In these times of tensions, cross-border cooperation must be used as a tool for continued contact between the countries, Rune Rafaelsen says

The borders between the countries in the Barents Region must be kept open for goods and people, leader of the Norwegian Barents Secretariat underlines. Local cross-border cooperation is a back-channel for continued interaction between the countries, he argues.

Location

Seretariat leader Rune Rafaelsen has been working with cross-border cooperation with Russia for the past 30 years and has seen Norwegian-Russian relations developing in the whole Post-Soviet period.

”The borderlands between the countries have developed from being dead ends to becoming points for interaction, dialogue and practical cooperation. This must be allowed to continue”, Rafaelsen says.

He underlines that the countries in the region managed to keep channels of interaction open also in previous time of tensions.
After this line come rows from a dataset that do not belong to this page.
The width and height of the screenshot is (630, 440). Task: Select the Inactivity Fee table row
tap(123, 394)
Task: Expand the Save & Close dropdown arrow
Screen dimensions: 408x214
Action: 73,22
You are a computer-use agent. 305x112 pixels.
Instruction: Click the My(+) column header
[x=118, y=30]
Even during the Soviet period, Norwegians and Russians managed to engage in a certain level of cooperation, within fields like sports, inter-municipal projects as well as economy.
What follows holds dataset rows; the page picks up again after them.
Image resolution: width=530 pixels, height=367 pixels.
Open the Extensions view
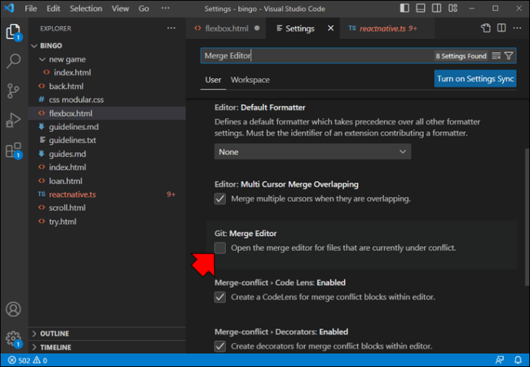pos(13,150)
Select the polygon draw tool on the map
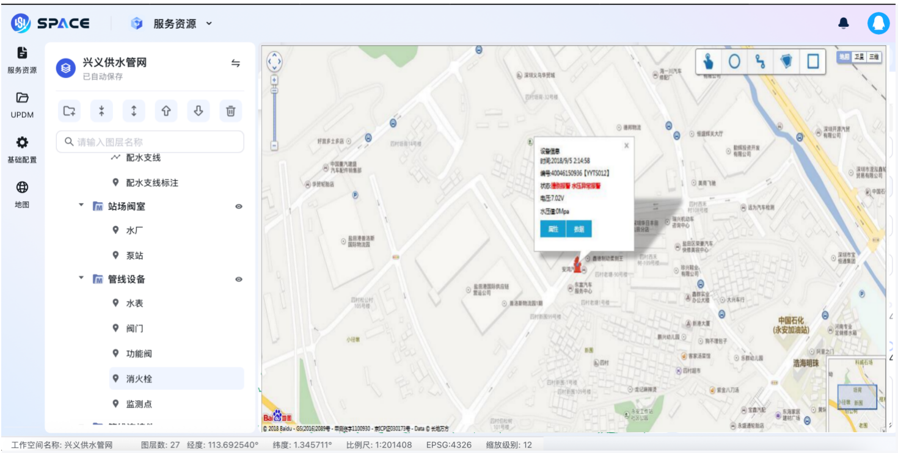This screenshot has height=453, width=898. pos(786,62)
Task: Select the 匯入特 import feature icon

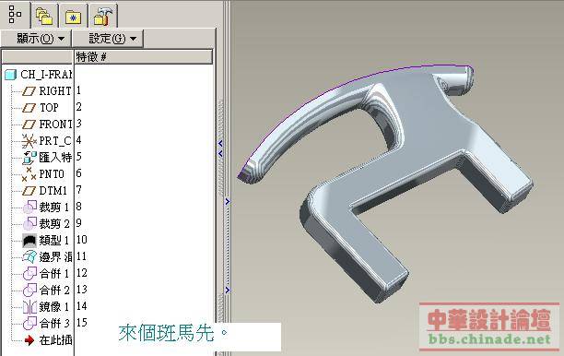Action: pyautogui.click(x=29, y=158)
According to Rafaelsen, cross-border people-to-people cooperation is now a vital tool for the preservation of a necessary level of contact. ”In times of trouble between the capitals, this is a backdoor for continued interaction”, the Secretariat leader underlines. ”Cross-border channels between regular people must be kept open”, he adds.
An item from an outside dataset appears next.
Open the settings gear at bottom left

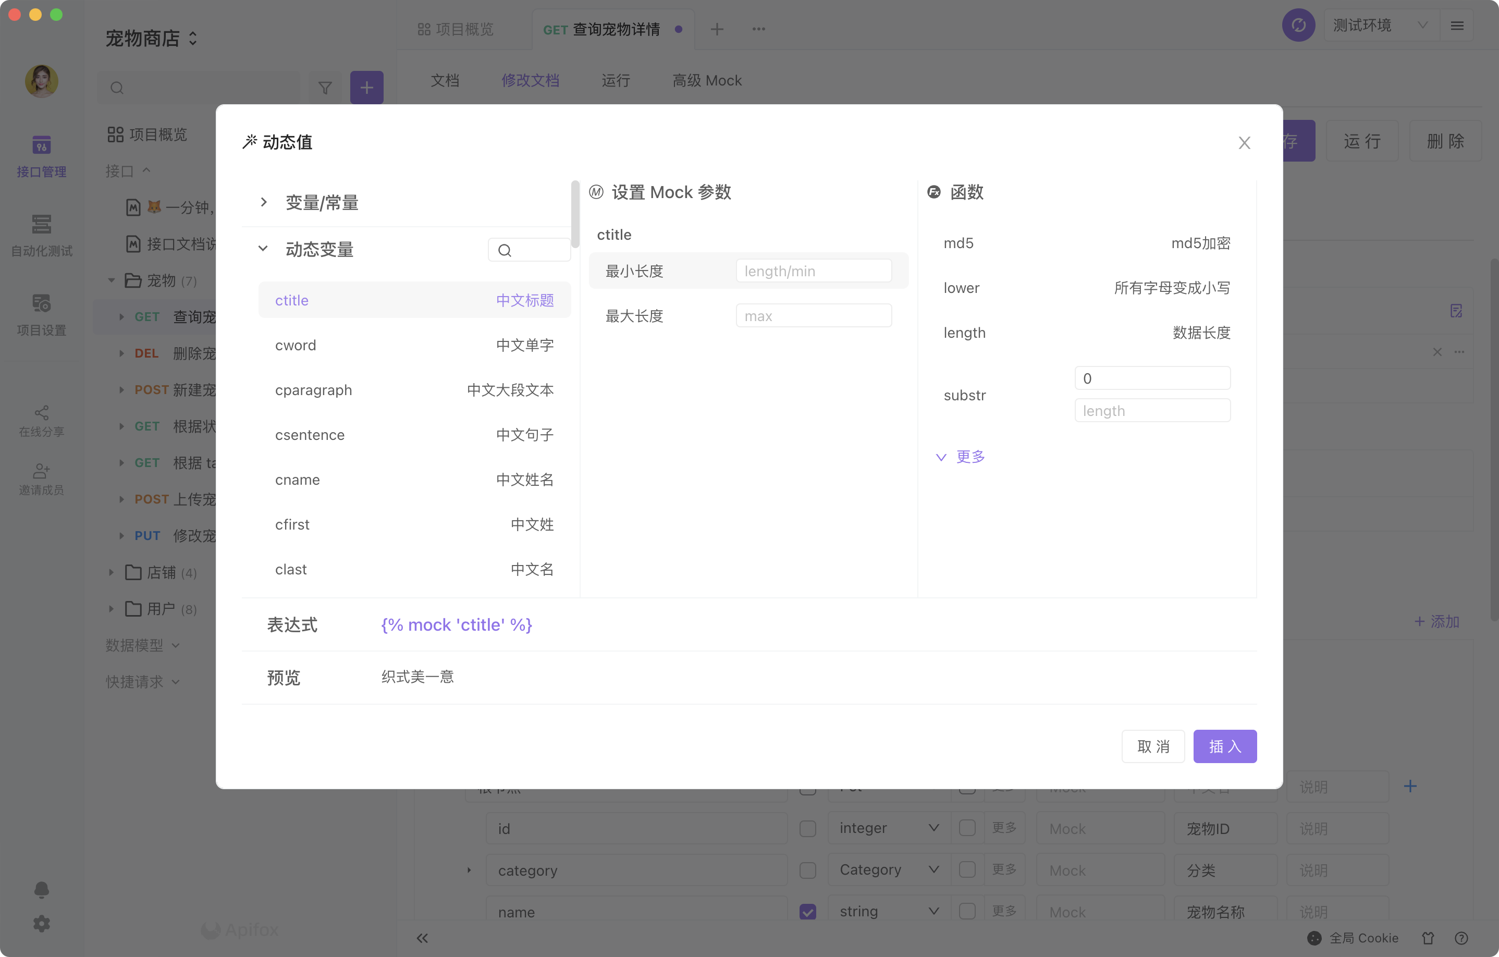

In the Barents Region, cross-border cooperation has over the last 20 years developed postively within the frames of the Barents Cooperation. The cooperation has primarily unfolded on level of local and regional authorities and civil society groups, but has also helped build trust in inter-state relations and neighborhood affairs. For example, the Norwegian government to a great extent acknowledges the key role of the Barents Cooperation in the successful 2011 Norwegian-Russian delimitation of the Barents Sea.

The Barents Region includes the northern parts of Sweden, Finland and Norway, and the northwestern part of Russia.

”With cross-border cooperation we build trust on the level of the local man and woman in the border towns but also between governments and state officials!” Rune Rafaelsen says.